Moderatorzy: Estraven, Moderatorzy
Bestol pisze:To był wielki rzyg - jakby z całego dnia. Zwymiotował takie jakby przemielone żartko, ale znacznie więcej niż dostał na kolację. Mówię o tym wieczornym rzygu, bo ten wcześniejszy to była "kiełbaska pełna kłaczków".
Dziś, jak do teraz, nie zwymiotował. Bawi się. O 23.00 zrobił cudowną kupkę. Tak się ucieszyłam, jak poczułam jak cudownie tą kupą zaśmierdziało. ZROBIŁ
Będę obserwować. Kupię Bezo pet, już kiedyś tą pastę podawałam Bilowi. Wróciłam do Gimcat, ale kupie Bezo.
W tym wszystkim najgorszy jest ten strach.
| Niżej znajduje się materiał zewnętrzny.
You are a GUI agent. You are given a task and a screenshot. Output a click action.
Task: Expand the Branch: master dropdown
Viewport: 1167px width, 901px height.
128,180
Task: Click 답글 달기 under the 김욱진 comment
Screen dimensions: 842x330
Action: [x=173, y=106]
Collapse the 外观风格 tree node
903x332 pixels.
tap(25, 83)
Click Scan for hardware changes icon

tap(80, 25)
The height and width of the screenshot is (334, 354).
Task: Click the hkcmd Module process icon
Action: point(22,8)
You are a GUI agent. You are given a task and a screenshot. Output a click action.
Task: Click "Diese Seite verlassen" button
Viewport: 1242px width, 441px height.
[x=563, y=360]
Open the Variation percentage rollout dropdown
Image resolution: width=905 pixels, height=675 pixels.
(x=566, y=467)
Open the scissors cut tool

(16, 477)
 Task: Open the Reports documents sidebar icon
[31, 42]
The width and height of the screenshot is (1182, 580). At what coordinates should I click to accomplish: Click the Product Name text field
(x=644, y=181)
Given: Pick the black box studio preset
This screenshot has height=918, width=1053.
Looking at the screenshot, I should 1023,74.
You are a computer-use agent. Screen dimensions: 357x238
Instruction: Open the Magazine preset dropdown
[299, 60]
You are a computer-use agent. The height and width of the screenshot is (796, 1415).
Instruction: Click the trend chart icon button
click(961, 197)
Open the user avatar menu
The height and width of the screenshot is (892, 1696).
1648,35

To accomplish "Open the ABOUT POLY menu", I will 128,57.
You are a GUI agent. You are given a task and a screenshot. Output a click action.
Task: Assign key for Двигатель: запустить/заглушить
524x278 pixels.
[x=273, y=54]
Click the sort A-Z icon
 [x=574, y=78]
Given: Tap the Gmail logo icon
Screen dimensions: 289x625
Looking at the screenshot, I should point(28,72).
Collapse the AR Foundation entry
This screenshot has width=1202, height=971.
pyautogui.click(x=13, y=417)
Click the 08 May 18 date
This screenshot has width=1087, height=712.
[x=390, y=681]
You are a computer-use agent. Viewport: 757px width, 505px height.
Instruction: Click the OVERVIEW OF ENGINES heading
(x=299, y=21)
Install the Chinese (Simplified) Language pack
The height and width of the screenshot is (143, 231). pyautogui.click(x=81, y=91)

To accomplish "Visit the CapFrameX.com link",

Akurat święta, dzień u rodziny, dwa razy jechałam z rodzinnego spotkania do Bila, który został sam w domu, żeby zobaczyć, co się dzieje - w jedną stronę niecałe pół godziny. Jestem laikiem i bardzo przestraszyłam się, że przeoczę coś poważnego, co może z nim się dziać. Moja rodzina pukała się palcem w czoło, ze jadę sprawdzać co u kota. Teraz jestem nieco uspokojona. Zrobił kupkę, zjadł i nie zwymiotował, nosek ma zimny, brzuszysko daje sobie drapać i jest gotowy do zabawy. Ale i tak ciągle się niepokoję. Oczywiście od jego wieczornych wymiotów jestem już chodzącą encyklopedią w temacie na co może chorować kot, jak wymiotuje - przetrzepałam pół netu i prawie zawału dostałam. Mam nadzieję, że wszystko u Bila wraca do normy. Martwi mnie tylko to, że jakiś powód tych wymiotów był. A ja nie wiem jaki
MaryLux pisze:Ja też dziś pawiowałam. Dwa razy. Raz wodą, drugi raz śniadaniem. Duża panikuje.